Arsenic(III,V) Adsorption on Iron-Oxide-Coated Manganese Sand and Quartz Sand: Comparison of Different Carriers and Adsorption Capacities

This research aimed at improving the effectiveness of arsenic (As) (III, V) adsorption to iron-oxide-coated sand by first using a manganese sand carrier instead of a quartz sand carrier. Although both adsorbents had similar adsorption rates of As(III, V), the maximum adsorption capacities (q(m)) of As(III) (2.216 mg/g) and As(V) (5.452 mg/g) by iron-oxide-coated manganese sand (IOCMS) were nearly 3 and 10 times higher than those by iron-oxide-coated quartz sand (IOCQS), respectively. Based on the analysis of scanning electron microscope and total Brunauer-Emmett-Teller surface area, IOCMS exhibited a rougher surface and a larger surface area (9.18m(2)/g) than IOCQS (1.03m(2)/g).

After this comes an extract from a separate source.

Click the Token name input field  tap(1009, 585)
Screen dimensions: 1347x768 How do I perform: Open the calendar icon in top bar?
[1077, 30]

Coated Fe content in IOCMS and IOCQS were 48.7 and 10.2mg/g, respectively. Larger Brunauer-Emmett-Teller value and Fe content may be responsible for the greater adsorption capacity of IOCMS. Results of X-ray diffraction and X-ray photoelectron spectroscopy analysis confirmed the existence of Fe2O3, MnO, MnO2 and FeOOH on the surface of IOCMS. In addition, IOCQS surfaces only contained SiO2 and FeOOH. X-ray photoelectron spectroscopy results indicated that the MnO2 in IOCMS did not oxidize As(III) in the adsorption process. Moreover, the optimum pH for As(III) removal by IOCMS was about pH 7. In contrast, the As(V) removal efficiency by IOCMS decreased with pH, increasing from pH 4 to 10. Further, the influences of anions on the removal of both As(III) and As(V) by IOCMS followed the same sequence of phosphate > silicate > carbonate. In conclusion, IOCMS showed a considerable potential to treat As-polluted water in engineering application.